His own vision on design was developed at the Rietveld Academy in Amsterdam, where he started his professional career. With his unique and progressive ideas the young Des Bouvrie made an impact on the design world. His vision was further developed by working with several manufacturers, including Linteloo, Dutch Originals, and Gelderland. The latter, in 1969, was the first to produce a design of Des Bouvrie's; the kubusbank sofa, which is now recognised as a design classic.

In 1993 Des Bouvrie moved his design studio to the former arsenal of fortress Naarden. Together with his partner, Monique, he transformed the iconic 'Het Arsenaal' building into a showroom for his designs.

Over the years, Jan des Bouvrie's designs have won many awards and distinctions, including the Culture Prize of 1974, the Style Prize in 1990, and the Furniture Prize in 1999. Des Bouvrie's vision is also clearly reflected in the numerous interior design books he published.

In 2009 Des Bouvrie was named Knight in the Order of the Netherlands Lion for his achievements in the field of art and design.

== Personal life ==
Des Bouvrie was married to interior designer Monique des Bouvrie, with whom he had two children. He had two older children from a previous marriage, and several grandchildren. Des Bouvrie died in Naarden on 4 October 2020, aged 78.

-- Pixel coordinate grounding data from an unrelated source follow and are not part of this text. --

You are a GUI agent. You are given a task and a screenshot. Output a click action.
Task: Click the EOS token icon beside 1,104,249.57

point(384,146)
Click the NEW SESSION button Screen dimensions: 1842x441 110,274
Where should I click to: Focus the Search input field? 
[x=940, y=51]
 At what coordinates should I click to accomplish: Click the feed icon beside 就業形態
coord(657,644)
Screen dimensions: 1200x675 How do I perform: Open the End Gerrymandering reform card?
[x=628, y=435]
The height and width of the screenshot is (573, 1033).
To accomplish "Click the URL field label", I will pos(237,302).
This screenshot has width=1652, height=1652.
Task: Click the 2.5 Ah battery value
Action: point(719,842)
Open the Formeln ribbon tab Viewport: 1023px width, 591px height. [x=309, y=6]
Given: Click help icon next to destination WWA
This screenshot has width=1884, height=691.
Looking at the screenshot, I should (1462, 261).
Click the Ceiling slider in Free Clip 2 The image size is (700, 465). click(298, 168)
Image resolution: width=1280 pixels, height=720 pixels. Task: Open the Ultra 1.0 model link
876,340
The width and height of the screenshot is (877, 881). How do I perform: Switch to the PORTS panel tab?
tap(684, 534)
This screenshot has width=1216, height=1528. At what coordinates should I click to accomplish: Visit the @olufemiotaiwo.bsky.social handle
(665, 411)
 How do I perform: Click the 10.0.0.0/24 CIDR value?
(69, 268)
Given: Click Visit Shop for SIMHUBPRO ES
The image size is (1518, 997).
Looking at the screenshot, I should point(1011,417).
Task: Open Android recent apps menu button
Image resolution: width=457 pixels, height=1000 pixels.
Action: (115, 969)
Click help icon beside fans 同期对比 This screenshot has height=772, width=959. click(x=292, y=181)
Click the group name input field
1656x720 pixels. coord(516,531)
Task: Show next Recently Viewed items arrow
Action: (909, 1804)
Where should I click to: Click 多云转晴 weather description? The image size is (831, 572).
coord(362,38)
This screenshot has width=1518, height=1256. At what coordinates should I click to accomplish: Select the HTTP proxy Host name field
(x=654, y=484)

===Ancestry and extended family===
In the course of an episode of the Dutch television show Verborgen Verleden, which is similar to the British Who Do You Think You Are?, Jan des Bouvrie found that his family was descended from Jehan de le Bouvrie (born about 1480), of Sainghin-en-Mélantois, where his widow, Jeanne de la Motte, inherited a farm with four cows and two horses in 1543. A grandson of Jehan, the merchant Lawrence de Bouverie, born in Sainghin, migrated to England, where his descendant William des Bouverie became the ancestor of the Earls of Radnor, of Longford Castle. Jan des Bouvrie hoped to meet the present-day William Pleydell-Bouverie, 9th Earl of Radnor, but was unsuccessful, as Lord Radnor would not agree to meet him.

== Selected publications ==
- Jan des Bouvrie, Interieur, Jan des Bouvrie, 1990.
- Jan des Bouvrie, Jan des Bouvrie: art & design, 2012.
- Jan des Bouvrie, Doen!: het verhaal van de man die Nederland leerde wonen, 2016.